BAGS: Bias Aware Gridsearch(CV)

An exploratory venture into including bias considerations into the classical machine learning pipeline.

Get started now View it on GitHub Check out our Paper

Specific use cases and detailed examples can be found in the repo.

BiasAwareGridSearchCV is a Python tool created to address a critical need in machine learning: reducing bias. Developed as an extension of scikit-learn, this package helps data professionals build fairer machine learning models by integrating bias into the classical machine learning workflow. It’s designed for situations where decisions could be influenced by factors like gender or race, and where it’s crucial to ensure these decisions are as unbiased as possible.

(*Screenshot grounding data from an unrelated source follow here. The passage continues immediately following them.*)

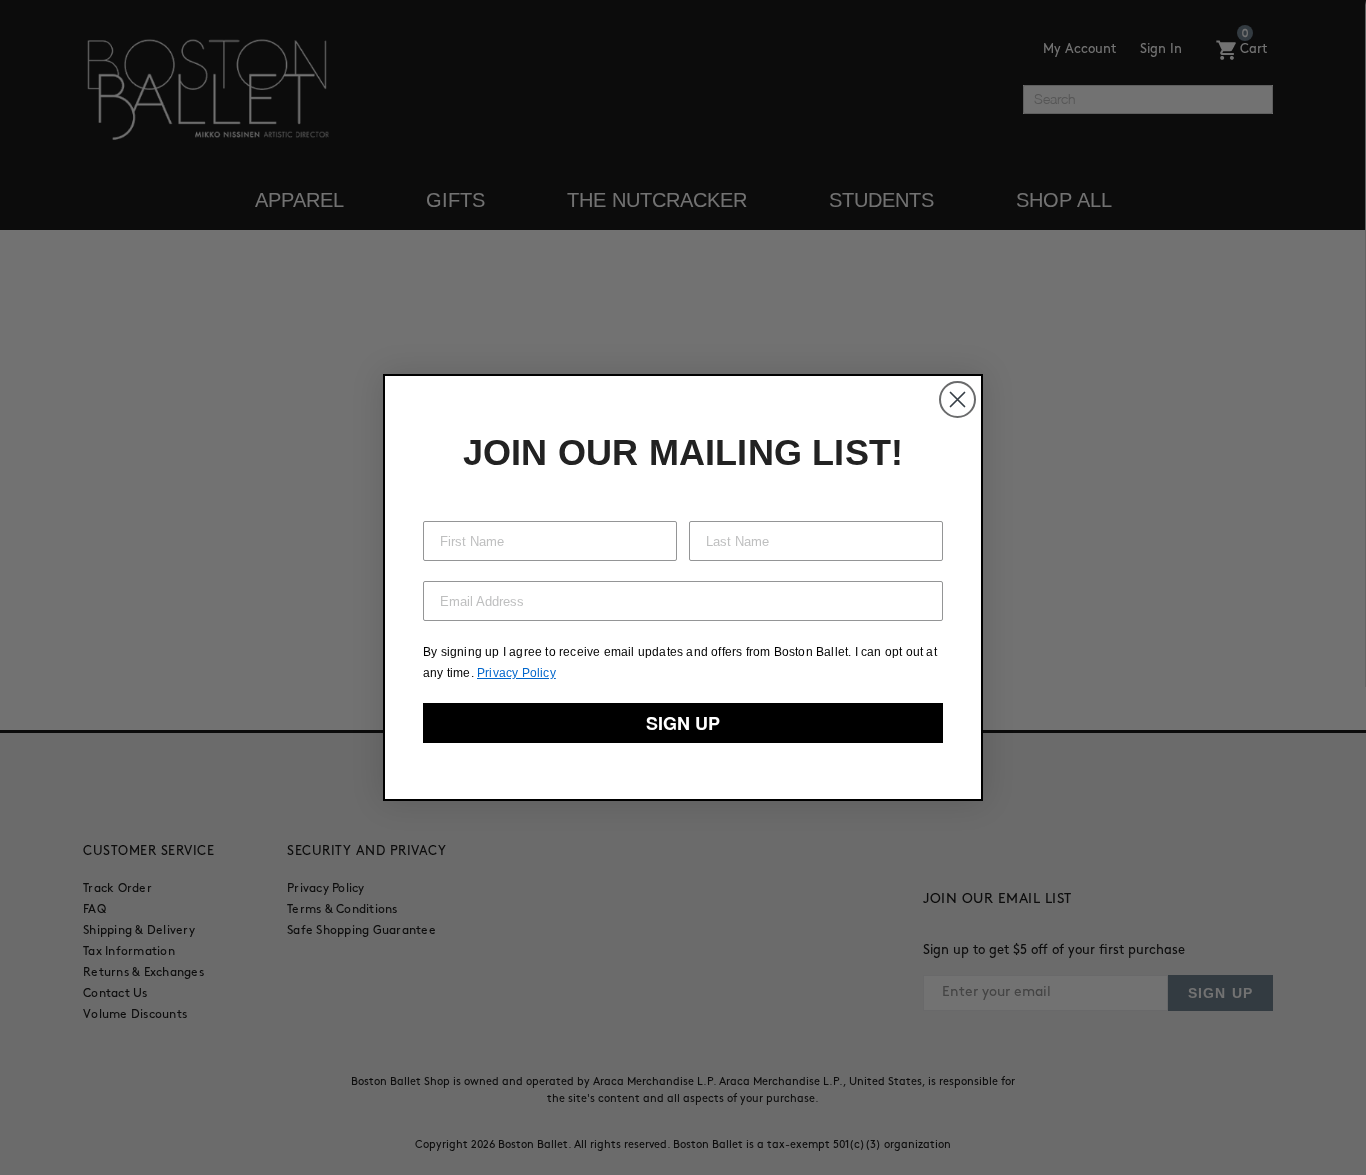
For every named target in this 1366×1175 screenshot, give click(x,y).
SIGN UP (683, 723)
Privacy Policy (516, 673)
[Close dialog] (957, 399)
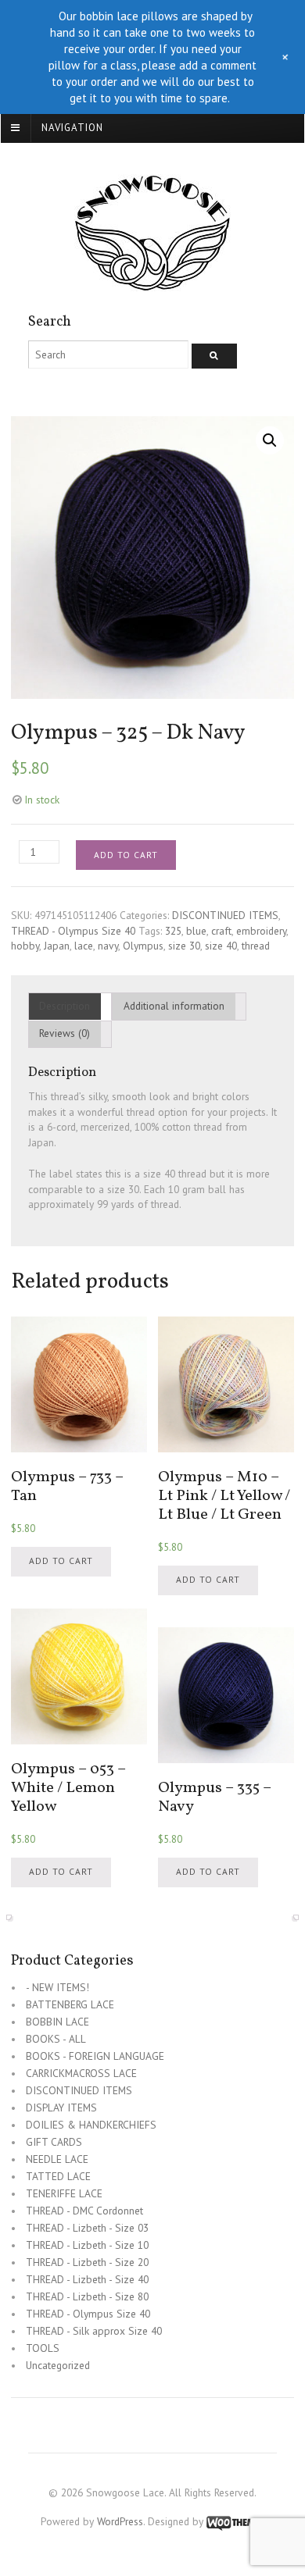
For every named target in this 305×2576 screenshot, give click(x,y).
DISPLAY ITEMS (61, 2107)
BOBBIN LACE (57, 2022)
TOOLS (42, 2348)
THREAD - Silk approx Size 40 (94, 2331)
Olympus (143, 946)
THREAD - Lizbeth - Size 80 (87, 2296)
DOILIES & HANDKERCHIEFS (91, 2125)
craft (221, 931)
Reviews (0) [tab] (64, 1033)
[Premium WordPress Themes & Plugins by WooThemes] (235, 2521)
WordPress (120, 2521)
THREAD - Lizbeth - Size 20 (87, 2262)
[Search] (214, 356)
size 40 (221, 946)
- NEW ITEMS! (57, 1987)
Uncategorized (58, 2365)
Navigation (72, 127)
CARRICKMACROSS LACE (81, 2073)
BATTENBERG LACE (70, 2004)
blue (196, 931)
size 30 (184, 946)
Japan (57, 946)
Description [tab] (64, 1006)
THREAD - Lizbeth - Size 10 (87, 2245)
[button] (270, 440)
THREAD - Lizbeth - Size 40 (87, 2279)
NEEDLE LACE (57, 2159)
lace (83, 946)
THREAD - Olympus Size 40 (73, 931)
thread (256, 946)
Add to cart (126, 854)
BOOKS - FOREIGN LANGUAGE (95, 2056)
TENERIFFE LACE (64, 2193)
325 (173, 931)
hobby (25, 946)
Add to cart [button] (61, 1560)
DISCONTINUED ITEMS (225, 915)
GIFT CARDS (54, 2142)
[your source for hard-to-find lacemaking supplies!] (152, 283)
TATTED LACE (58, 2176)
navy (108, 946)
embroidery (261, 931)
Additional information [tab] (174, 1006)
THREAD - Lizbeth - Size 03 (87, 2228)
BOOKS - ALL (56, 2039)
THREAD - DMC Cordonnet (84, 2211)
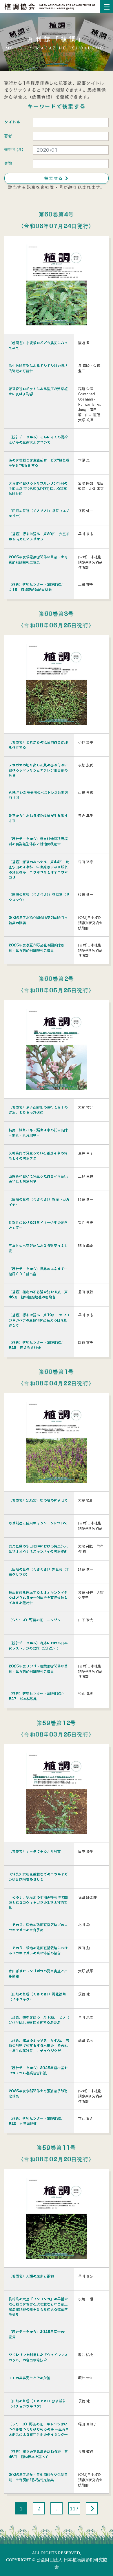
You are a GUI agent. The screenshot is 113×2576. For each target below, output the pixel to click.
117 (74, 2508)
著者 (8, 136)
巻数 (8, 163)
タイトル (12, 122)
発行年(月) (13, 149)
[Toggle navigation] (106, 6)
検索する (56, 178)
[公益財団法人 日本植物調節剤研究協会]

Our tool stands out by not only measuring model performance in terms of accuracy but also considering how fair a model is. With BiasAwareGridSearchCV, you can evaluate and select models based on both their accuracy and their level of exhibited bias as well as visualize features for a clearer understanding of the trade-offs between bias and accuracy.


ML process flowchart

The package is user-friendly and fits smoothly into standard machine learning workflows. The figure shows a simplified view of the machine learning process.

Our algorithm is created to be used during the “Hyperparameter Tuning” stage, where the selected model is trained using various parameters and evaluated. Our tool inserts bias consideration into this step by making it a factor in model evaluation alongside traditional performance metrics.

In short, BiasAwareGridSearchCV is our effort to ensure that AI and machine learning contribute positively and fairly to our society, providing tools that help mitigate bias in automated decision-making.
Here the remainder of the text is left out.